───── Extracted information ─────

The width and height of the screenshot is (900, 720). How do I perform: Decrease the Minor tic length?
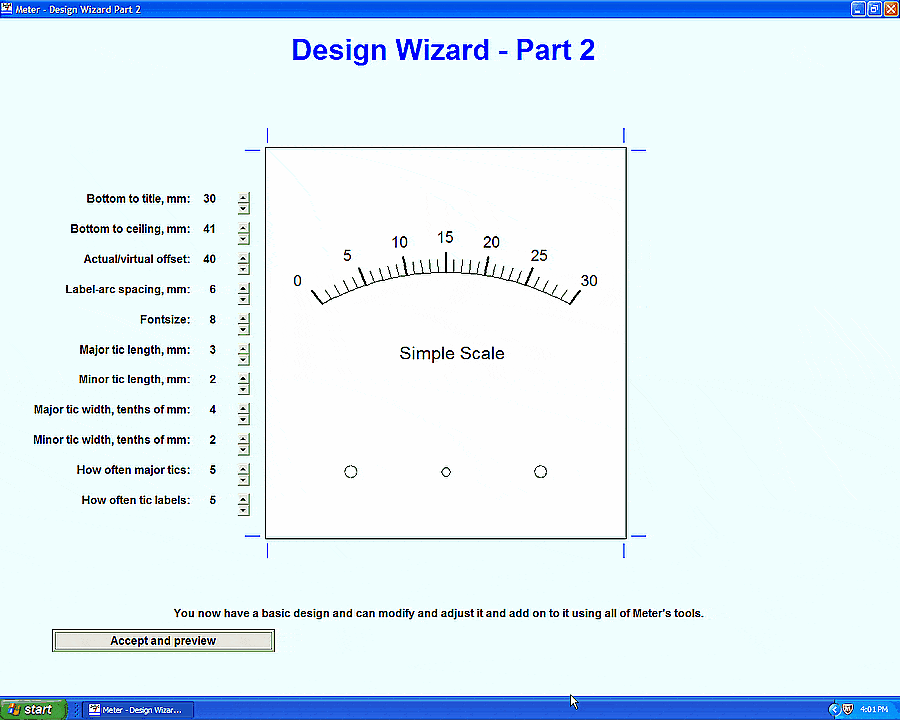coord(243,390)
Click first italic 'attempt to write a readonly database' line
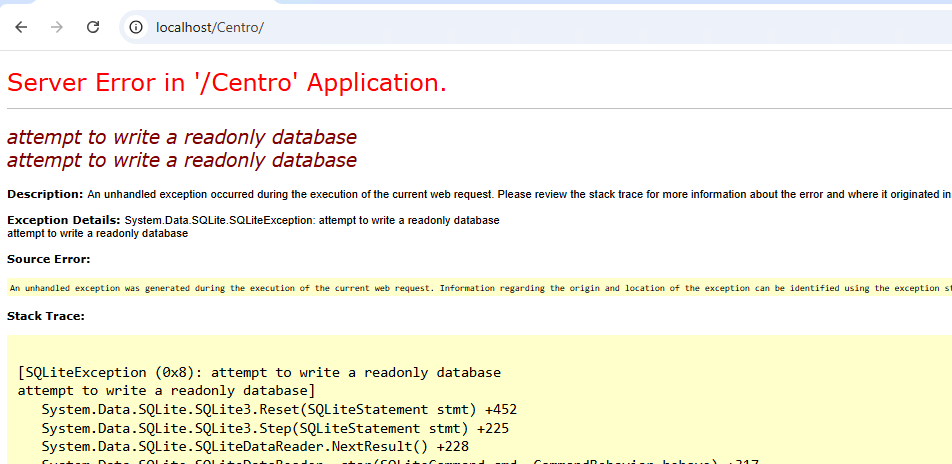952x464 pixels. coord(181,137)
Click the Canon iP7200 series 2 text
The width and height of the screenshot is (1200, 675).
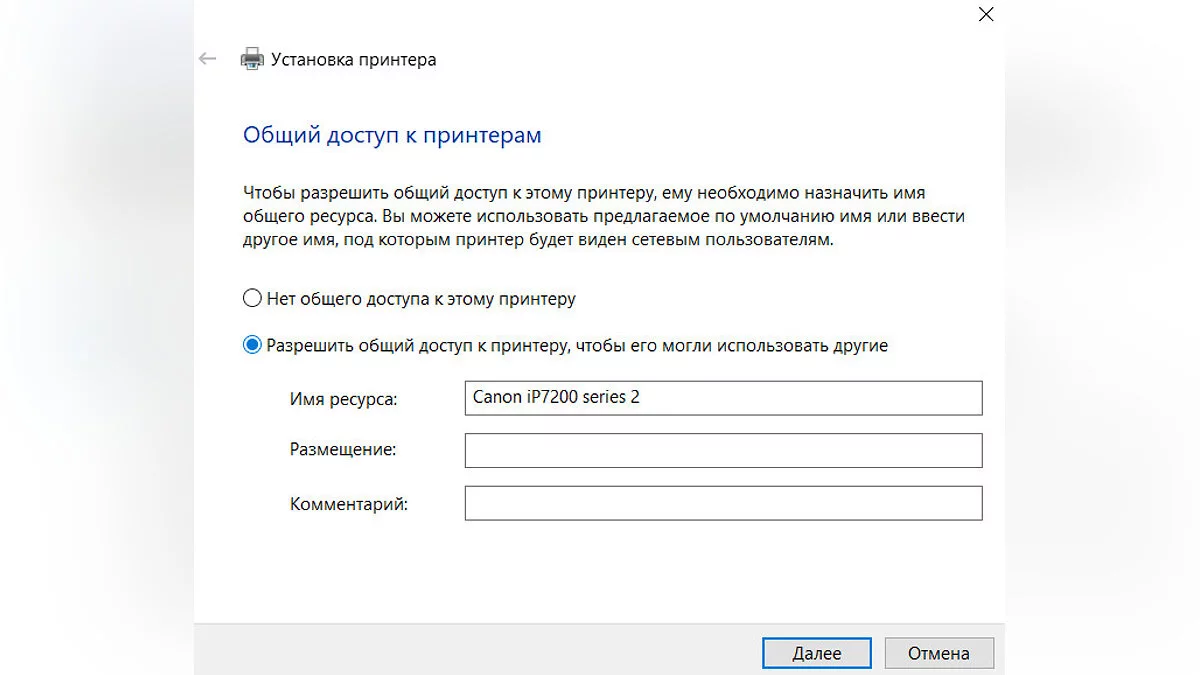pyautogui.click(x=556, y=397)
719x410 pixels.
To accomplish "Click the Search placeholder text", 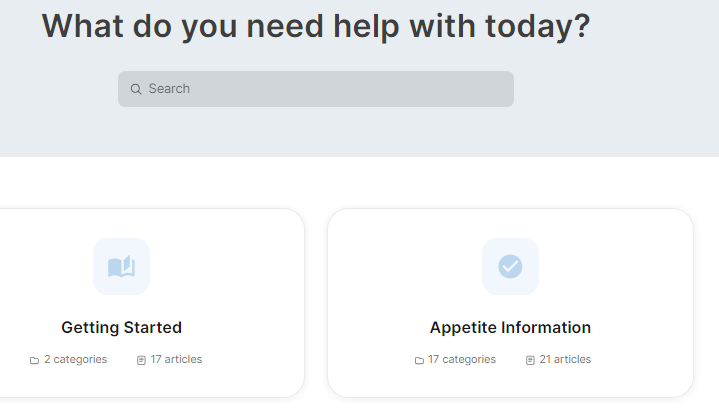I will 169,89.
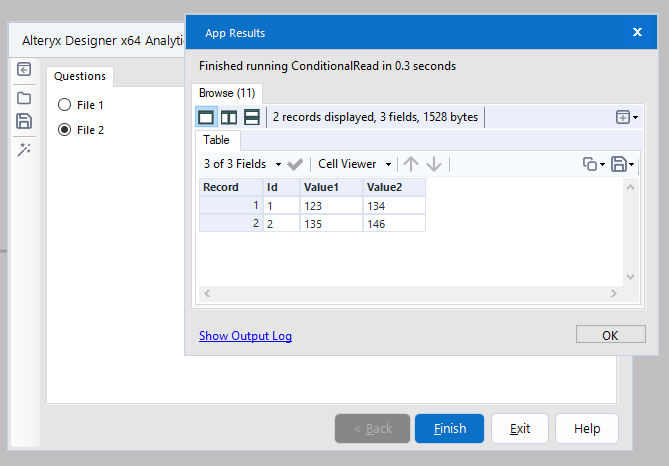
Task: Click the collapse panel arrow icon in the sidebar
Action: click(x=24, y=70)
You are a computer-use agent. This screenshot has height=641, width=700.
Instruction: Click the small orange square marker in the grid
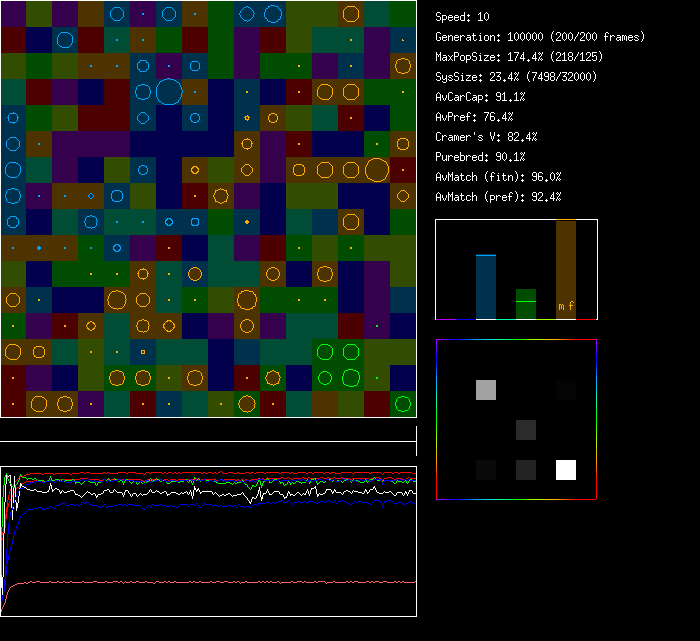(143, 352)
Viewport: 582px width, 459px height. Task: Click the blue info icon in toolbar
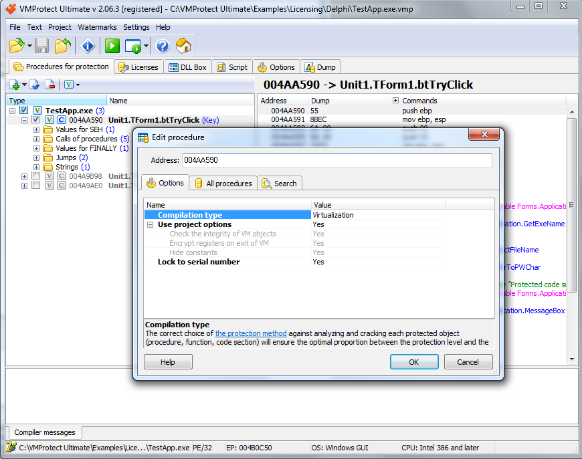tap(88, 46)
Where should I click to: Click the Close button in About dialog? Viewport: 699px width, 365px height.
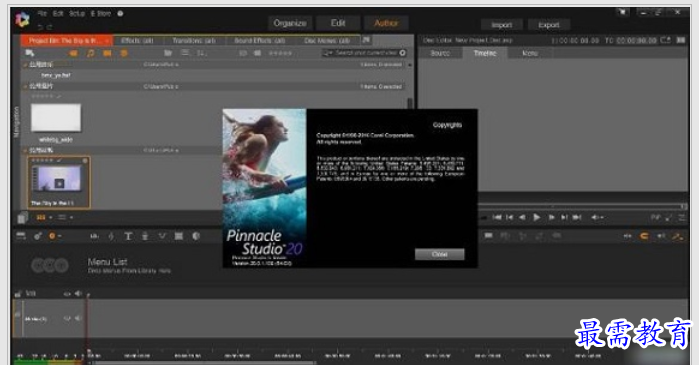(x=440, y=254)
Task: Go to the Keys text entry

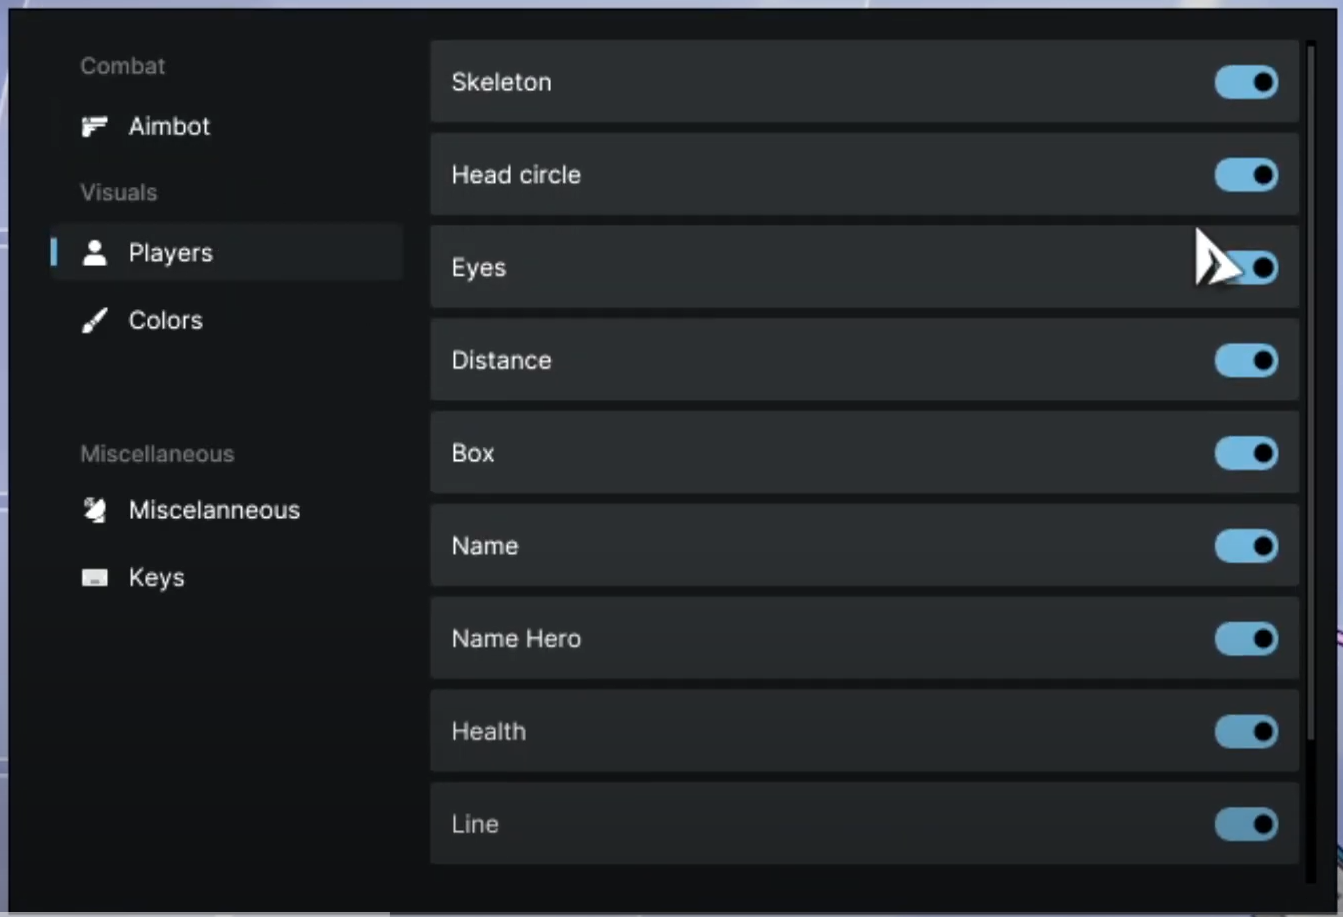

─────

# Directions
What you need to copy is the run of lines from the one holding "Where should I" through the end of the data, exactly and only, both ends included, pictures omitted.

# Answer for the task
Where should I click to: Click the Close button in About dialog? Viewport: 699px width, 365px height.
(x=440, y=254)
Task: Go to the Keys text entry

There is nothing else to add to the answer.